Les déclarations suivantes sont-elles antiscientifiques ?
Le docteur Almeida Machado, ministre de la Santé publique du Brésil, a déclaré : “Le malade doit bénéficier d’un minimum de sécurité quand il reçoit une transfusion sanguine. (...) Il ne devrait pas être exposé à l’inoculation du paludisme, de l’hépatite, de la syphilis et de la maladie de Chagas.” (Veja du 31 mars 1976, p. 54). Lorsqu’il témoigna devant le Commission d’enquêtes parlementaires pour la défense du consommateur, à la Chambre des députés, le docteur Machado affirma que le sang contaminé “cause plus de mal que toutes les drogues illicites réunies”. O Estado de Sao Paulo du 26 novembre 1976.
Le docteur Baruch Blumberg, prix Nobel de médecine 1976, a fait ce commentaire : “La vente de sang devrait être interdite, particulièrement au Brésil, parce qu’en plus de l’hépatite, beaucoup d’autres maladies, telles que la maladie de Chagas et le paludisme peuvent être transmises par les transfusions.” — Jornal do Brasil du 20 septembre 1976, p. 4.
Q. Du point de vue médical, quels produits les Témoins de Jéhovah acceptent-ils à la place du sang ?
R. Les Témoins de Jéhovah sont reconnaissants envers les savants qui ont découvert des succédanés et envers les médecins disposés à les utiliser, particulièrement les restaurateurs sanguins. Octavio Correa avait informé le chirurgien qu’il acceptait l’emploi de restaurateurs du volume plasmatique, tels qu’une solution saline, une solution de Ringer, de l’Haemaccel, du Dextran, du PVP ou d’autres produits similaires.
Fermes sans être fanatiques
Ce bref examen de la question démontre que les Témoins de Jéhovah ne sont pas des fanatiques, mais que leur position sur le sang est solidement fondée sur la Parole infaillible de Dieu. Ils considèrent qu’il est absolument vital de se laisser guider par leur conscience chrétienne éduquée par cette Parole, même si leur propre vie est en jeu. En outre, ils apprécient les efforts que font les médecins et les hommes de science pour prolonger la vie, chaque fois que ces efforts ne violent pas l’obligation biblique du chrétien de “s’abstenir du sang”. — Actes 15:20, 29.
Quoi qu’il arrive, les Témoins de Jéhovah sont fermement déterminés à obéir au Dieu Tout-Puissant et à sa Parole.
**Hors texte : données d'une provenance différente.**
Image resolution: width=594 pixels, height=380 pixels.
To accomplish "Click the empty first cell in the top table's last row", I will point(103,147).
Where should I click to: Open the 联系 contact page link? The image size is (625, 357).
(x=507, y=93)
En conséquence, ils continueront de s’abstenir du sang. Ils persévéreront également dans leurs efforts pour défendre la liberté de culte. Dans ce but, comme de vrais chrétiens, les Témoins de Jéhovah suivent le conseil biblique leur recommandant de prier “à propos de rois et de tous ceux qui sont haut placés ; afin que nous continuions à mener une vie paisible et calme, avec piété et sérieux parfaits”. — I Tim. 2:1-5.